What does the SHA-3 / Keccak Hash (256 and 512) regex match?

Matches a SHA-3 (Keccak) hash: 64 hex chars (SHA3-256) or 128 hex chars (SHA3-512).

Is the SHA-3 / Keccak Hash (256 and 512) regex ReDoS-safe?

Yes. Verified through static analysis: no ambiguous alternations or nested quantifiers that could trigger exponential backtracking.

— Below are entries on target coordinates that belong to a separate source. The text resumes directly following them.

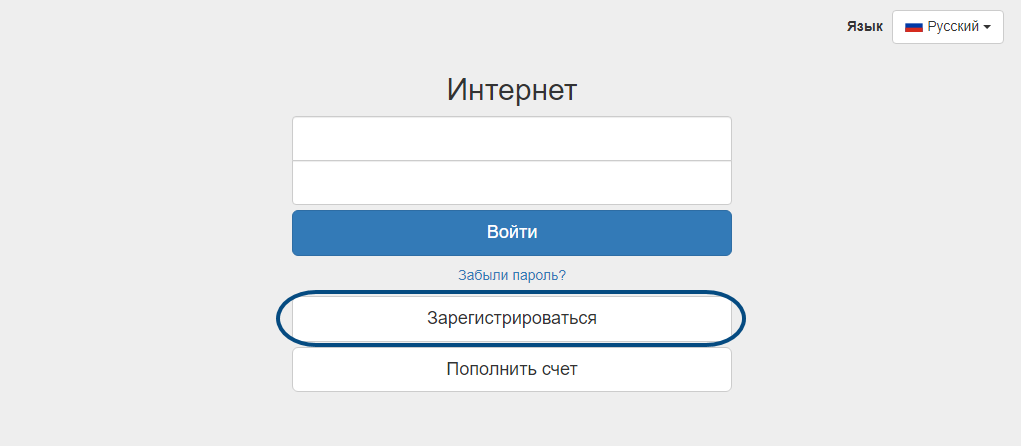Open the Забыли пароль? link
This screenshot has width=1021, height=446.
(x=511, y=275)
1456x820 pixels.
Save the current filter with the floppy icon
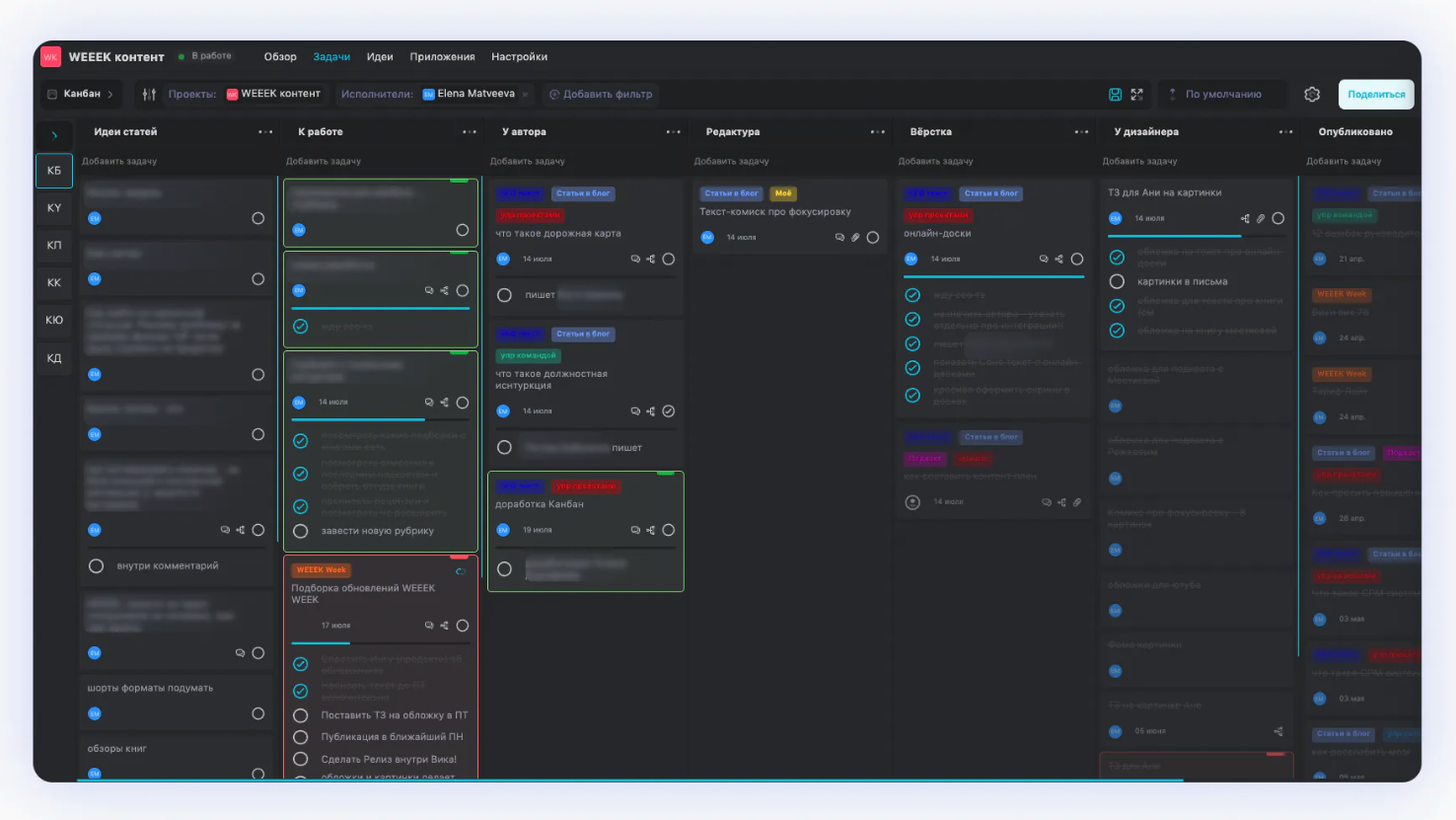[1115, 95]
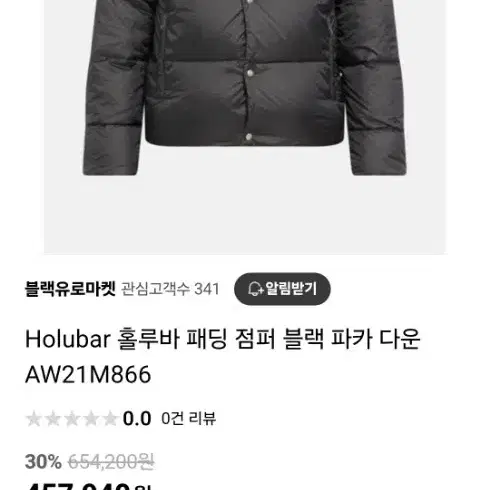This screenshot has width=490, height=490.
Task: Open the Holubar 홀루바 패딩 product title
Action: (x=222, y=339)
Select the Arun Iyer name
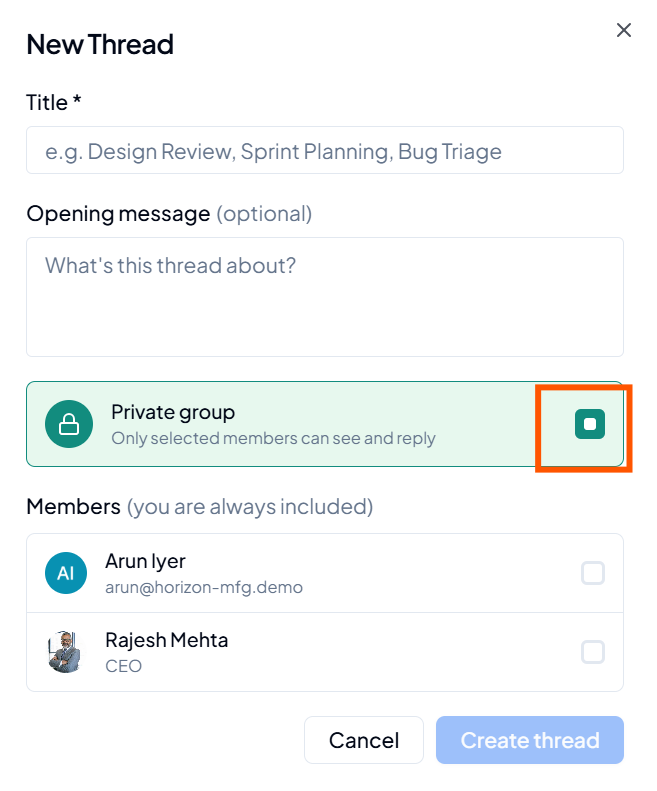This screenshot has width=657, height=791. coord(145,561)
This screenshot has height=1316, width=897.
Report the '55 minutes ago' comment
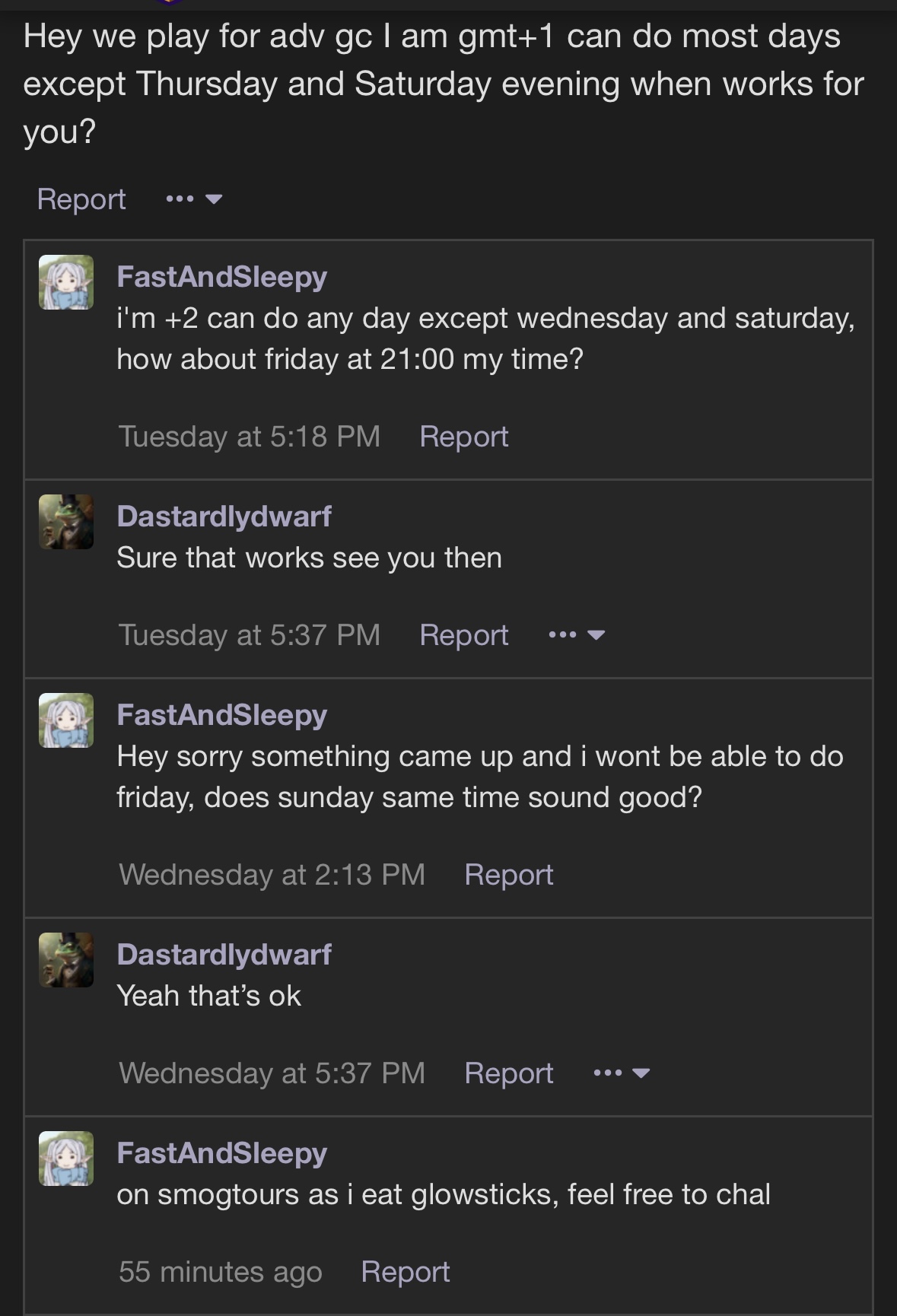point(405,1272)
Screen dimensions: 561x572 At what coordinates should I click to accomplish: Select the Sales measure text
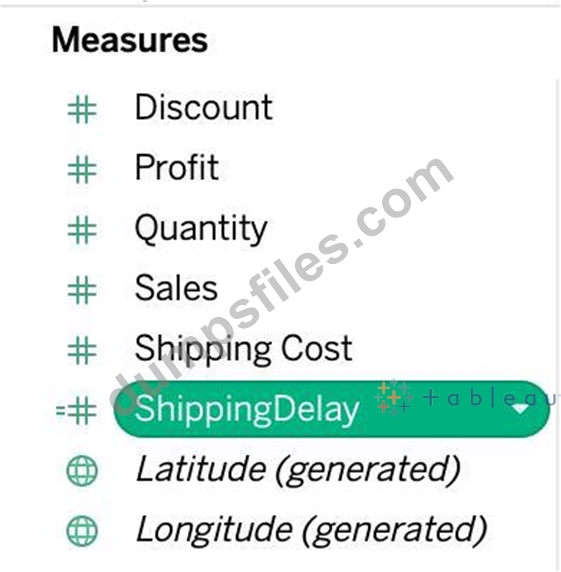pyautogui.click(x=176, y=288)
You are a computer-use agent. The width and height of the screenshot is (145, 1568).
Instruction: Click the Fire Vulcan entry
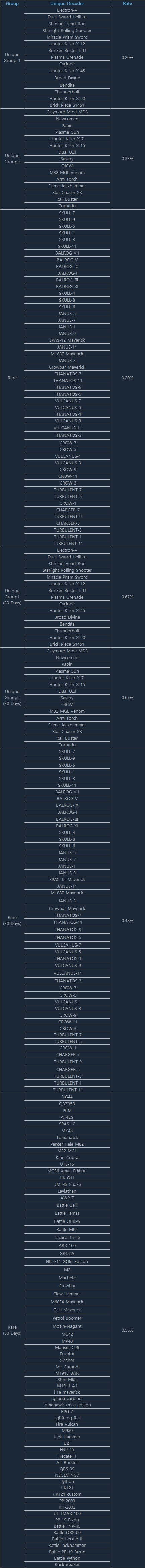pyautogui.click(x=67, y=1424)
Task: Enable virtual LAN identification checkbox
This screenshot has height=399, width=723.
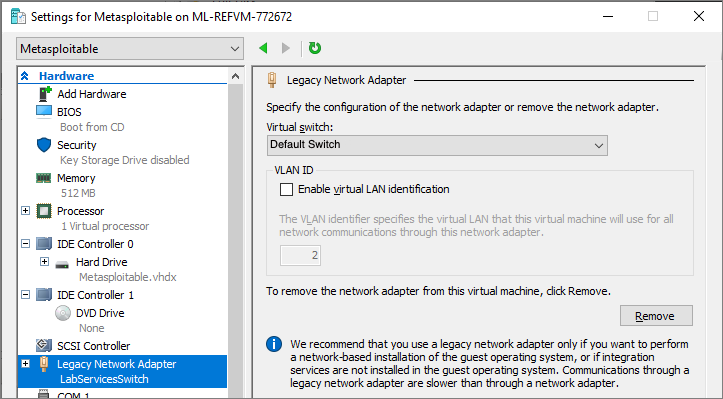Action: [286, 190]
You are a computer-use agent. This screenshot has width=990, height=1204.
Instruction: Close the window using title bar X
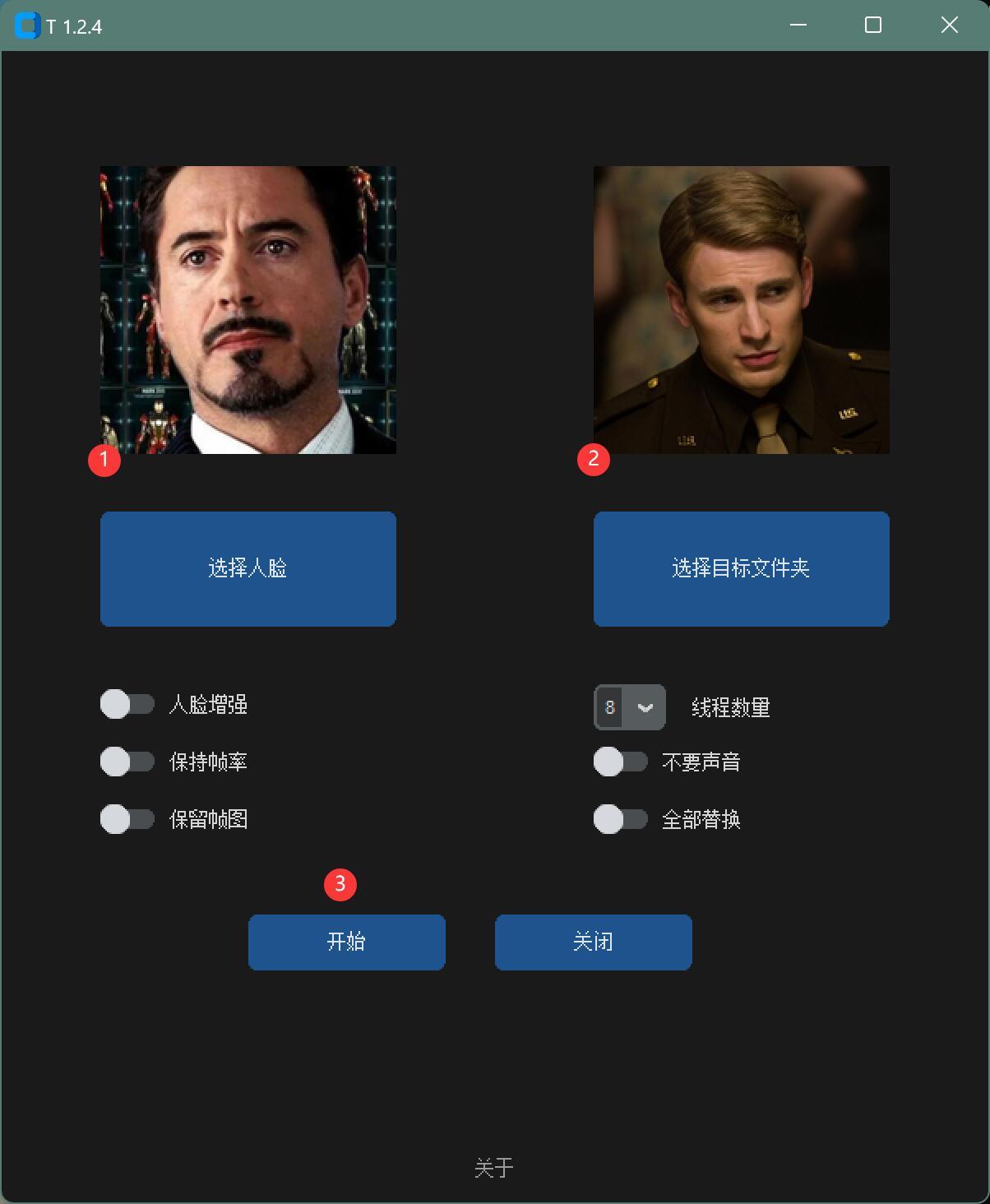[950, 25]
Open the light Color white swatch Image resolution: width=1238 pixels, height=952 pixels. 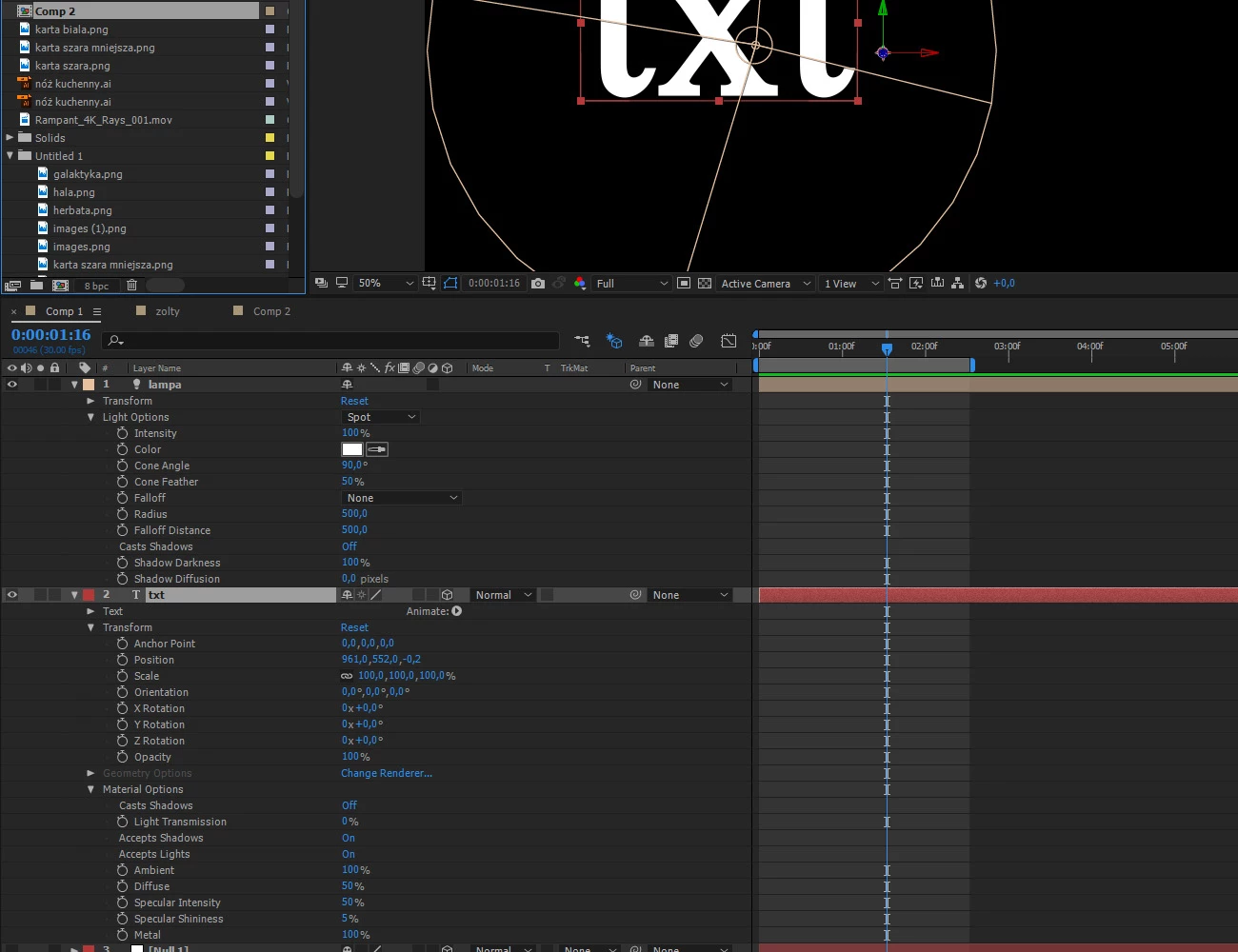point(352,449)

How do I use this regex in java?

import java.util.regex.Pattern; import java.util.regex.Matcher; Pattern pattern = Pattern.compile("^[a-f0-9]{64}$|^[a-f0-9]{128}$"); boolean isValid = pattern.matcher(input).matches();

Security/Password Formats

Verified Safe

SHA-3 / Keccak Hash (256 and 512) Regex for Java

/^[a-f0-9]{64}$|^[a-f0-9]{128}$/i

What this pattern does

This page provides a well-structured, multi-part regular expression for matching sha-3 / keccak hash (256 and 512), ported and verified for Java. In security-sensitive code, using an unverified regex can open the door to both false positives and denial-of-service attacks. The snippet below is ready to drop into your Java project — whether you're validating in a Spring Boot controller, a Jakarta EE service, or a standalone utility class.

Java Implementation

Java

// SHA-3 / Keccak Hash (256 and 512)
// ReDoS-safe | RegexVault — Security > Password Formats

import java.util.regex.Pattern;

public class Sha3KeccakHash256And512Validator {
    private static final Pattern PATTERN =
        Pattern.compile("^[a-f0-9]{64}$|^[a-f0-9]{128}$");

    public static boolean validate(String input) {
        return PATTERN.matcher(input).matches();
    }

    // Example
    public static void main(String[] args) {
        System.out.println(validate("a7ffc6f8bf1ed76651c14756a061d662f580ff4de43b49fa82d80a4b80f8434a")); // true
    }
}

Test Cases

Matches (Valid)	Rejects (Invalid)
`a7ffc6f8bf1ed76651c14756a061d662f580ff4de43b49fa82d80a4b80f8434a`	`short`
`0eab42de4c3ceb9235fc91acffe746b29c29a8c366b7c60e4e67c466f36a4304c00fa9caf9d87976ba469bcbe06713b435f091ef2769fb160cdab33d3670680e`	`not_hex_chars!!`
—	`a7ffc6f8bf1ed76651c14756a061d662f580ff4de43b49fa82d80a4b80f8434`

When to use this pattern

This pattern is drawn from the Security > Password Formats category and carries a ReDoS-safe certification. That matters for Java developers because critical in Java applications since the JVM regex engine uses backtracking and is susceptible to ReDoS without careful pattern design. RegexVault audits patterns against known backtracking attack vectors, ensuring you have the necessary context before using this regex in a high-stakes production environment.

Common Pitfalls

Ethereum uses Keccak-256 (a variant of SHA-3 that predates the final FIPS 202 standardization). Keccak-256 ≠ SHA3-256. Ethereum addresses use the Keccak-256 variant, which produces different output than standard SHA3-256.

Technical Notes

SHA-3 (Standardized 2015, FIPS 202) uses a completely different internal construction (Keccak sponge) from SHA-2. Resistant to length-extension attacks that affect SHA-2. Note: SHA3-256 and SHA-256 produce the same output length (64 hex) — distinguish by context/system documentation.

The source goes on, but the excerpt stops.